In 2012, the European Court of Human Rights, in the case of Ahmet Yildirim v. Turkey, held that blocking or filtering online content should be practiced only in consonance with a strict legal system  guaranteeing of judicial review to prevent abuse of powers by concerned authorities. Further, in Ekin Association v. France, the Court highlighted that a legal framework of censorship should exercise tight control over the scope of restrain. Effective judicial review is imperative to prevent any abuse of power as such filtering mechanisms often encroach upon basic human rights of people.

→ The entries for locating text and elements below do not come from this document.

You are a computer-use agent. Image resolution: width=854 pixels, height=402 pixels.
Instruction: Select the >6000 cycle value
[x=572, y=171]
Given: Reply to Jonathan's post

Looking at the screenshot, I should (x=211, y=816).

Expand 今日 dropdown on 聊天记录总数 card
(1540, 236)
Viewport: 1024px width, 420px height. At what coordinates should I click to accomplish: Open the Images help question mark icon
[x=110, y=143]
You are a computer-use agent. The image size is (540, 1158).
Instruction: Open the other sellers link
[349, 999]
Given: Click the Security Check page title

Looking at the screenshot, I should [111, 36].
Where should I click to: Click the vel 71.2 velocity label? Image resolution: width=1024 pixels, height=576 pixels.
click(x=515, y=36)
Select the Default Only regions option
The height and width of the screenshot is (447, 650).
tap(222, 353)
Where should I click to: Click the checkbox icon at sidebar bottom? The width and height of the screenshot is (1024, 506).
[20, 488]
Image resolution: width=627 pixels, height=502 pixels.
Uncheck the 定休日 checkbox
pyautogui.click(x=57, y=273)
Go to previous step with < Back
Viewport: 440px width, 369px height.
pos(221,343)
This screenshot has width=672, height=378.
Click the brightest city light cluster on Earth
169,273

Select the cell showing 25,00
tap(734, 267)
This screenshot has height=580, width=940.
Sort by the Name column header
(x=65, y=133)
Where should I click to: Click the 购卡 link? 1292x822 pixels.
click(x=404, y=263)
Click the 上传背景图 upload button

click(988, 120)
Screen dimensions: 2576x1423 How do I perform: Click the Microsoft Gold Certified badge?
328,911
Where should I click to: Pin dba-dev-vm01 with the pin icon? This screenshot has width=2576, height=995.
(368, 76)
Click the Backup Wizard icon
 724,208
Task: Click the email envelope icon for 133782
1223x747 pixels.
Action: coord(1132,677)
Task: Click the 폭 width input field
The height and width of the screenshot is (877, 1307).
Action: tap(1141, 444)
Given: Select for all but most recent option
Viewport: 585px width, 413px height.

In landmark judgement Shreya Singhal v. Union of India the Hon’ble Supreme Court of India held that Section 66A of IT Act is unconstitutional and subsequently quashed it. By this judgement the judiciary reinstated the faith of citizens in the principles of the Constitution of India. In Anuradha Bhasin v. Union of India the Supreme Court of India held that: “an indefinite suspension of internet would be illegal. Such restriction on freedom of speech and expression shall be in accordance with the tests of proportionality and necessity. This prevents the arbitrariness of the authorities in application of censorship laws. Further the court held that freedom of expression can be restricted for protection of national security. In this case the court opined that the government was empowered to impose such restrictions on the freedom of speech and expression if they are made public and are subject to judicial review of the court.


India must evolve a comprehensive legal and technical mechanism in consonance with the United Nations Human Rights Council’s Resolution on Resolution on promotion, protection and enjoyment of human rights on the Internet. It is imperative that procedural safeguards are followed by these mechanisms with adequate reference to basic human rights. The goal that restriction or censorship seeks to achieve and the means to achieve this should align with each other proportionately. Fundamental tenets of law like presumption of innocence of the alleged accused, right to fair trial in accordance with the principles of natural justice, right to justice in a reasonable period of time, right to be heard, right to review should be an integral part of the legal framework regulating censorship. These safeguards will help to ensure an equilibrium is attained between the human rights and censorship laws.